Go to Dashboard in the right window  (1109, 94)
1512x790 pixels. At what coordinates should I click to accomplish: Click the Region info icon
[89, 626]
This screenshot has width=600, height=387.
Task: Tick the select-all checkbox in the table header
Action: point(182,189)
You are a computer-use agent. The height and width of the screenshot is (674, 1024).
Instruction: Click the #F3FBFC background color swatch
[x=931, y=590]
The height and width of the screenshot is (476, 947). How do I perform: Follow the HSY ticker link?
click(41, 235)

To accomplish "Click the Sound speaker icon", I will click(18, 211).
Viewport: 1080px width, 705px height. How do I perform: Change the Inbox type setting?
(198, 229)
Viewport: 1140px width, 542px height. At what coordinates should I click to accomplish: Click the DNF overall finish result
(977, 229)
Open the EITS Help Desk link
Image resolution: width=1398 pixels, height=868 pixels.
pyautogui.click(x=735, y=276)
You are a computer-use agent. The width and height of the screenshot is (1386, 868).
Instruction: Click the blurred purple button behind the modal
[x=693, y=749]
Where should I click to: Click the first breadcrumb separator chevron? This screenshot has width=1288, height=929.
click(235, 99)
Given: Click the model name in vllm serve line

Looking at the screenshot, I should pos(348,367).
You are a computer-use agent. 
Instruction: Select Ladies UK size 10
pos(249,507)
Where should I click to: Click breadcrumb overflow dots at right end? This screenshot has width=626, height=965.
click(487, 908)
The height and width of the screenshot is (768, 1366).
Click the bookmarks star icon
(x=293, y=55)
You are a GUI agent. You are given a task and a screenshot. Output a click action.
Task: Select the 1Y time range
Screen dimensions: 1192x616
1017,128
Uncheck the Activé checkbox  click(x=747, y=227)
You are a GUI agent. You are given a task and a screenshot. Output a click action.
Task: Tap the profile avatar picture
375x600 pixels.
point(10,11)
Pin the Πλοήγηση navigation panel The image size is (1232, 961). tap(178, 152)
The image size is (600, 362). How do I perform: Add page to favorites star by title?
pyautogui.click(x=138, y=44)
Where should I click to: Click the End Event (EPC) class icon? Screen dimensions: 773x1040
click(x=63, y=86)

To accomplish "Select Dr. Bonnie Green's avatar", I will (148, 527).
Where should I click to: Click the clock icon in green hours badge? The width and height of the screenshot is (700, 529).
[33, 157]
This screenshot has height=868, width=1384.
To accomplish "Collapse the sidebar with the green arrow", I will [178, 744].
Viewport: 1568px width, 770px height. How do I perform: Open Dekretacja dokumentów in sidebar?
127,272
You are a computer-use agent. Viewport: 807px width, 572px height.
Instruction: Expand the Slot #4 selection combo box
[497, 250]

(Task details):
Every record must be transcribed exactly, with no line skipped.

(Your response):
Go to Dashboard in the right window  (1109, 94)
1512x790 pixels. At what coordinates should I click to accomplish: Click the Region info icon
[89, 626]
This screenshot has width=600, height=387.
Task: Tick the select-all checkbox in the table header
Action: point(182,189)
You are a computer-use agent. The height and width of the screenshot is (674, 1024).
Instruction: Click the #F3FBFC background color swatch
[x=931, y=590]
The height and width of the screenshot is (476, 947). How do I perform: Follow the HSY ticker link?
click(41, 235)

To accomplish "Click the Sound speaker icon", I will click(18, 211).
Viewport: 1080px width, 705px height. How do I perform: Change the Inbox type setting?
(198, 229)
Viewport: 1140px width, 542px height. At what coordinates should I click to accomplish: Click the DNF overall finish result
(977, 229)
Open the EITS Help Desk link
Image resolution: width=1398 pixels, height=868 pixels.
pyautogui.click(x=735, y=276)
You are a computer-use agent. The width and height of the screenshot is (1386, 868).
Instruction: Click the blurred purple button behind the modal
[x=693, y=749]
Where should I click to: Click the first breadcrumb separator chevron? This screenshot has width=1288, height=929.
click(235, 99)
Given: Click the model name in vllm serve line

Looking at the screenshot, I should pos(348,367).
You are a computer-use agent. 
Instruction: Select Ladies UK size 10
pos(249,507)
Where should I click to: Click breadcrumb overflow dots at right end? This screenshot has width=626, height=965.
click(487, 908)
The height and width of the screenshot is (768, 1366).
Click the bookmarks star icon
(x=293, y=55)
You are a GUI agent. You are given a task and a screenshot. Output a click action.
Task: Select the 1Y time range
Screen dimensions: 1192x616
1017,128
Uncheck the Activé checkbox  click(x=747, y=227)
You are a GUI agent. You are given a task and a screenshot. Output a click action.
Task: Tap the profile avatar picture
375x600 pixels.
point(10,11)
Pin the Πλοήγηση navigation panel The image size is (1232, 961). tap(178, 152)
The image size is (600, 362). How do I perform: Add page to favorites star by title?
pyautogui.click(x=138, y=44)
Where should I click to: Click the End Event (EPC) class icon? Screen dimensions: 773x1040
click(x=63, y=86)

To accomplish "Select Dr. Bonnie Green's avatar", I will (148, 527).
Where should I click to: Click the clock icon in green hours badge? The width and height of the screenshot is (700, 529).
[33, 157]
This screenshot has height=868, width=1384.
To accomplish "Collapse the sidebar with the green arrow", I will [178, 744].
Viewport: 1568px width, 770px height. How do I perform: Open Dekretacja dokumentów in sidebar?
127,272
You are a computer-use agent. Viewport: 807px width, 572px height.
Instruction: Expand the Slot #4 selection combo box
[497, 250]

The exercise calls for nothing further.